Epidemiology of lower extremity artery disease in a rural setting of Sub-Saharan Africa: the TAHES study.
Résumé
Background: Data on epidemiology of lower extremity artery disease (LEAD) in general population in Sub-Saharan Africa (SSA) are sparse.
Purpose: This study aims to estimate the prevalence of LEAD among participants of TAHES, a cohort about cardiovascular diseases (CVD) in a rural setting in SSA.
Methods: The cohort was launched since 2015 among adults aged over 25 years based on daily follow up for recording events and annual visit for global evaluation. Ankle-brachial index (ABI) was measured for the first time during the third visit in 2017. Data about risk factors were collected using the WHO STEPS adapted questionnaire in a systematic door-to-door survey. The LEAD was defined as ABI <0.90.

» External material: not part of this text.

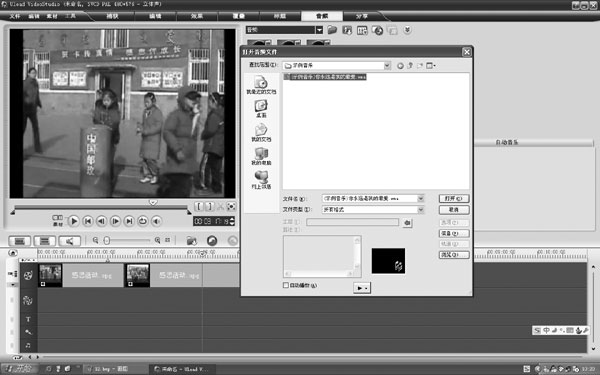Open the Edit step tab

point(155,16)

Results: We recorded ABI among 1003 out of 1407 TAHES' participants. A predominance of females (61.4%) was observed. The mean age was 44.4+15.6 years and 49.9% were under 40 years. Regarding CVD risk factors, prevalence were estimated for sedentary behavior (68.2%), alcohol consumption (43.5%), low intake of fruit and vegetable (4.0%), tobacco smoking (5.2%), Overweight or obesity (BMI>25) (27.7%), raised blood pressure (36.8%) and raised blood glucose (5.4%). Prevalence of LEAD was estimated at 5.5% (95% CI: 4.2%-7.1%) for all, 7.0% (95% CI: 5.1%-9.4%) for women and 3.1% (95% CI: 1.7%-5.5%) for men. Five individuals (0.5%; 95% CI: 0.2%-1.2%) had incompressible arteries (ABI >1.40), including four men. In multivariate analysis, LEAD was significantly associated with age >55 years (OR: 2.17; p=009) and female gender (OR: 2.00; p=0.04).
Conclusion: Prevalence of LEAD is high in this population and predominates among women and people over 55 years old.